ON our way to the Crimea in the autumn of 1902 we passed the spot where the Imperial train was wrecked some sixteen or seventeen years ago.

A church has been erected, and the Emperor and Empress, with the little Grand Duchess Olga, attended divine service there. Many curious stories of hair-breadth escapes from death have been told me concerning this accident.

Electricity was used for the first time in the Imperial train on this journey. The train got most uncomfortably hot, and the Empress thought there was something wrong with the electrical engines, so she sent for the engineer and asked him to see why the train was so hot.

Taking his assistant with him he went into the engine-room; it was very hot there, and both men soon laid aside their coats and worked in their shirt-sleeves.

It was still too hot, and in spite of the remonstrance of his assistant, the engineer opened the window. In another moment the first shock of the explosion, or whatever wrecked the train was felt, and the two men were sent flying out of the window and down the slope. They fell about thirty feet, and arrived unhurt in the snow.

But many were killed and wounded; in one compartment two officers had put their swords in the netting over their heads. The swords fell out of the sheathes and struck them on the backs of their heads, killing them outright. The Secretary was precipitated through the window, and falling on his head, turned over and broke his neck.

The Imperial family were at luncheon when it occurred. The servant was just handing a dish of calves' brains to the Emperor when suddenly the shock threw them all to the ground. Most of them, including the present Emperor, found themselves under the table.
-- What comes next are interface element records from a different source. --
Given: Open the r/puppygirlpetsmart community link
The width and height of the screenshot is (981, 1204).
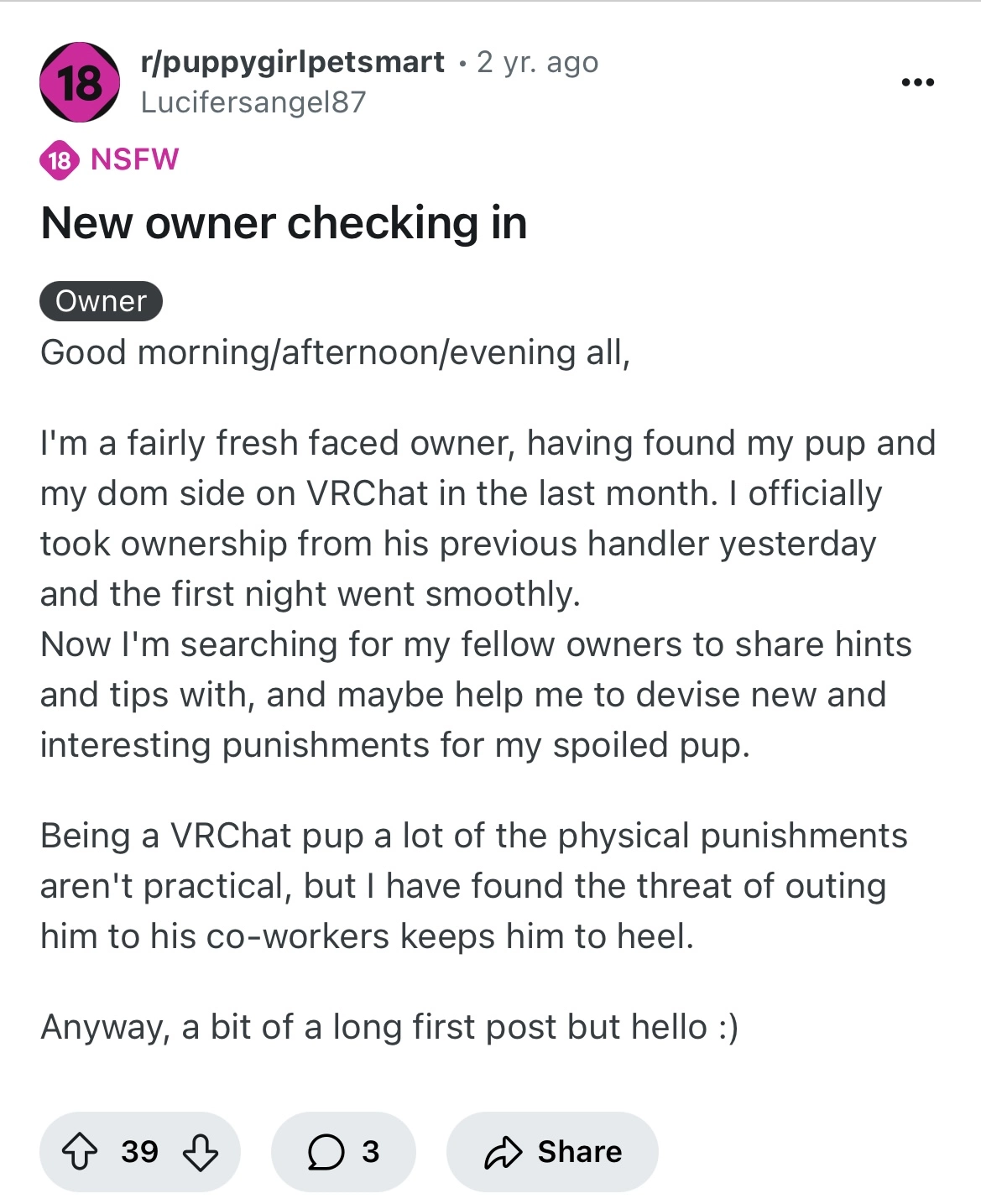Looking at the screenshot, I should pyautogui.click(x=293, y=62).
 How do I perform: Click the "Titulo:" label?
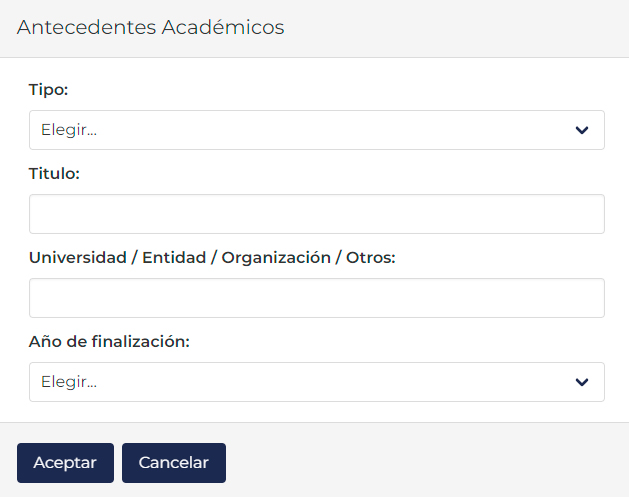(x=54, y=174)
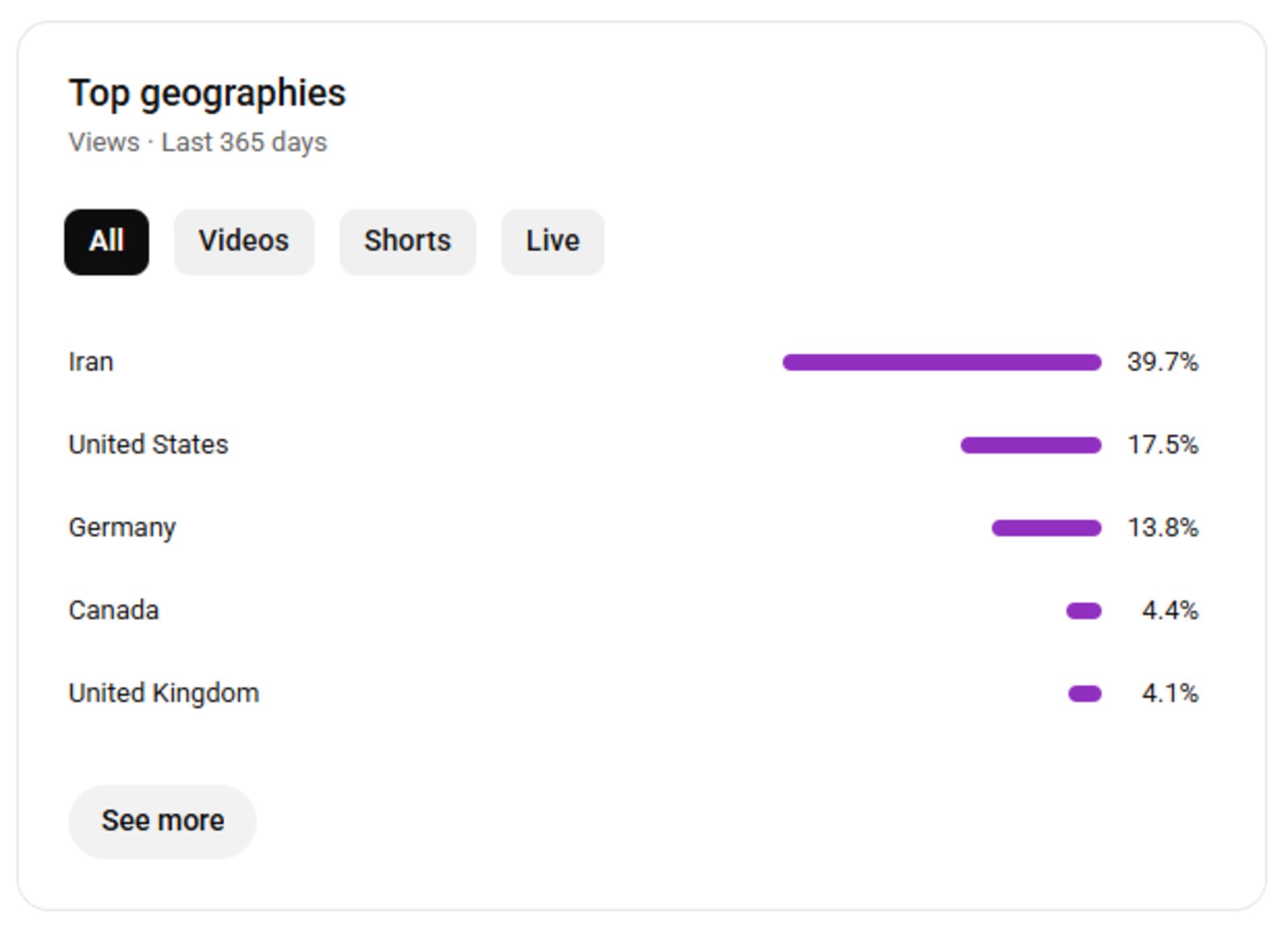Screen dimensions: 1288x936
Task: Click the Views · Last 365 days subtitle
Action: tap(197, 142)
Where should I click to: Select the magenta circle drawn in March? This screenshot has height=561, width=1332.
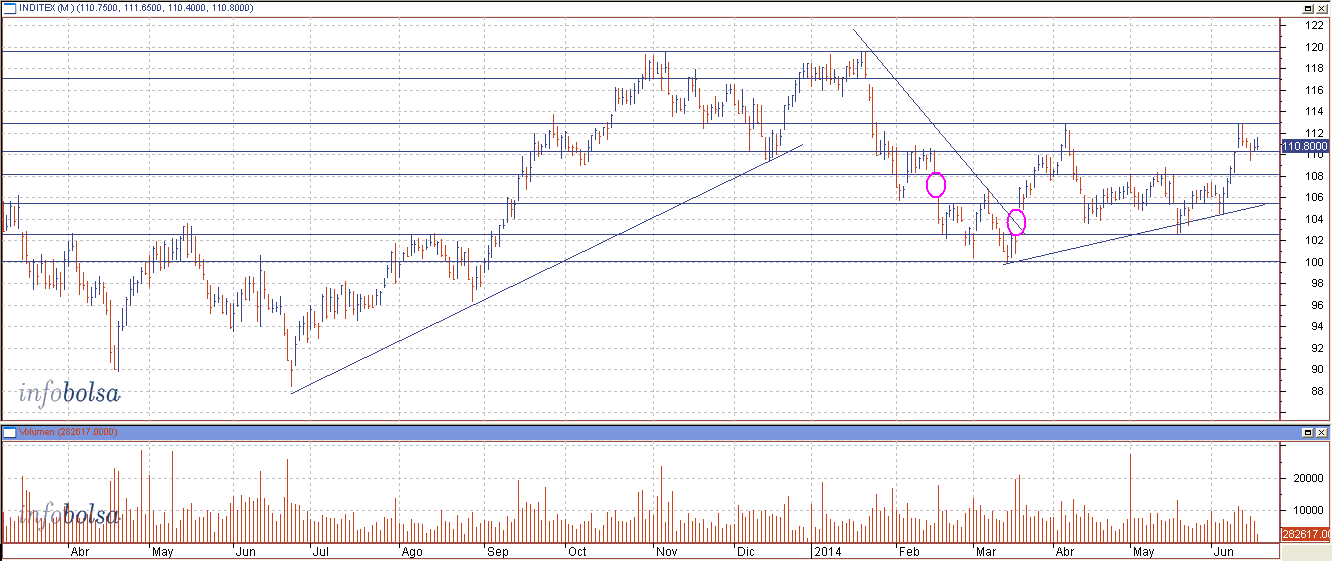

The Emperor was the first to recover; he was shocked to see the servant lying apparently dead, his face covered with blood and brains, and exclaimed with horror, " Oh! poor fellow! his brains are dashed out." The supposed corpse sat up and began to speak; he had cut his head in the fall and the brains were not his, but those of the calf.

The little Grand Duchess Olga Alexandrovna was thrown, with her nurse, through the window. They were both cut and bruised and the nurse sustained internal injuries, but nothing very serious; it was a wonderful escape. In all, about thirty people lost their lives, but none of the Imperial family were seriously injured.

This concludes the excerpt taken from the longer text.